# Exercises to complete
a: Do the following statements agree with the text on AIOS 1.0 and LiteCUA? Answer yes or no for each and quote the words of the text that decide it.
(i) AIOS 1.0 adds a Model Context Protocol server architecture to earlier AIOS systems.
(ii) The Environment Perception Framework draws on screenshots alone.
(iii) LiteCUA's Orchestrator-Worker Architecture keeps task planning and execution in a single component.
b: Answer these questions from the text on AIOS 1.0 and LiteCUA:
(i) Which two components does the Application Layer give as examples?
(ii) Which three operations does Action Space Semantics encapsulate?
(iii) On which benchmark does LiteCUA aim to enhance performance?
c: Extend the text on AIOS 1.0 and LiteCUA, picking up after its last sentence.

LiteCUA: Computer as MCP Server for Computer-Use Agent on AIOS

Introduction

The paper introduces AIOS 1.0, a platform designed to enable LLMs to seamlessly interact with computer-use agents (CUAs) by contextualizing computing environments. This approach aims to bridge the semantic disconnect between LLMs and the typically rigid structures of computer interfaces. Through the development of AIOS 1.0, computers are transformed into contextual environments that LLMs can understand, thus decoupling interface complexity from decision complexity.

Figure 1: Illustration of the differences between how human operates computer and how computer-use agent (CUA) operates computer, where CUA requires a specific contextualized environment to understand the original computer environment and take actions.

Architecture and System Design

AIOS 1.0 builds on previous AIOS systems by incorporating a Model Context Protocol (MCP) server architecture. It abstracts computer states and actions into semantic representations that LLMs can effectively utilize. The architecture consists of multiple layers:

Application Layer: Provides APIs for agents to interact with components such as terminals and browsers, creating a unified interaction surface.
Kernel Layer: Enhances the AIOS kernel with tools like a VM Controller and MCP Server, facilitating a sandboxed environment for agent interaction.

This architecture transforms computers into semantic landscapes that align with LLM reasoning, facilitating long-term strategic planning.

Figure 2: The serving architecture of AIOS 1.0 for computer-use agent, which extends on the basis of AIOS 0.x versions.

Contextualizing Computers as MCP Servers

The core innovation of AIOS 1.0 is its ability to transform traditional computing environments into interactive contexts for LLMs:

Environment Perception Framework: A multi-modal sensing approach that enriches the computer's state with semantic information via screenshots and accessibility trees.
Action Space Semantics: Encapsulates essential operations like Click, Scroll, and Drag into higher-level commands compatible with the semantic understanding of LLMs.

By decoupling interface operations from cognitive reasoning, AIOS 1.0 facilitates more refined and efficient task management.

Figure 3: Pipeline for agents to take actions to interact with VM environments.

LiteCUA: Implementation on AIOS 1.0

LiteCUA, developed as an application on AIOS 1.0, leverages the contextual environment framework to simplify agent design and enhance performance on the OSWorld benchmark.

Orchestrator-Worker Architecture: Employs a decentralized model separating task planning from execution, thereby optimizing task workflows.

# Provided data
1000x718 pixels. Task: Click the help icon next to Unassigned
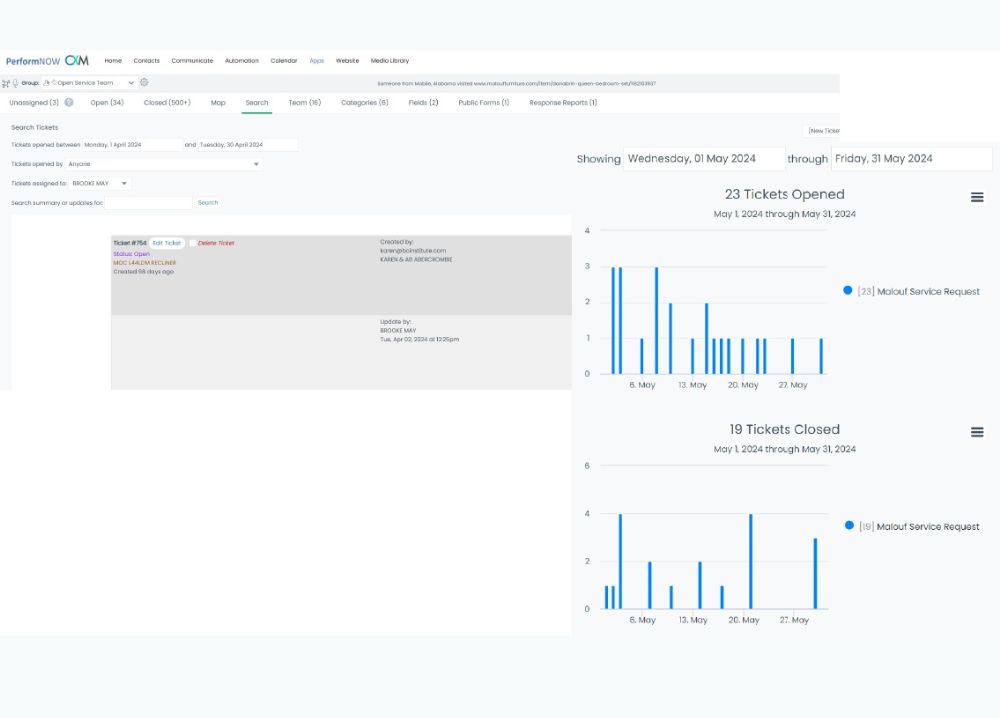[x=69, y=102]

# Set of answers
a:
(i) Yes: "AIOS 1.0 builds on previous AIOS systems by incorporating a Model Context Protocol (MCP) server architecture."
(ii) No: "enriches the computer's state with semantic information via screenshots and accessibility trees."
(iii) No: "Employs a decentralized model separating task planning from execution."

b:
(i) Terminals and browsers.
(ii) Click, Scroll, and Drag.
(iii) OSWorld.

c:
Perceive-Reason-Act Cycle: A structured process where the agent perceives its environment, reasons through potential actions, and then acts on these decisions.

This minimalist architecture allows LiteCUA to achieve a 14.66% success rate on the OSWorld benchmark, outperforming more complex systems despite its simplicity.

Figure 4: Design of LiteCUA. We adopt a simple orchestrator-worker architecture, where orchestrator is responsible for planning and assigning tasks and other workers deal with specialized duties like perceiving, reasoning and acting.

Evaluation

In a controlled environment, LiteCUA demonstrated significant promise, especially in tasks involving straightforward interactions like operating systems (OS). However, it faced challenges with more complex applications requiring intricate interface manipulation. The varying performance underscores the importance of enriched semantic processing in agent systems.

Current researches in CUAs have placed emphasis on harnessing multimodal data for better interfacing with complex environments, much like the methodology showcased by LiteCUA. Further development in AIOS infrastructures is pivotal in advancing from tool-specific to more generalized applications of these systems.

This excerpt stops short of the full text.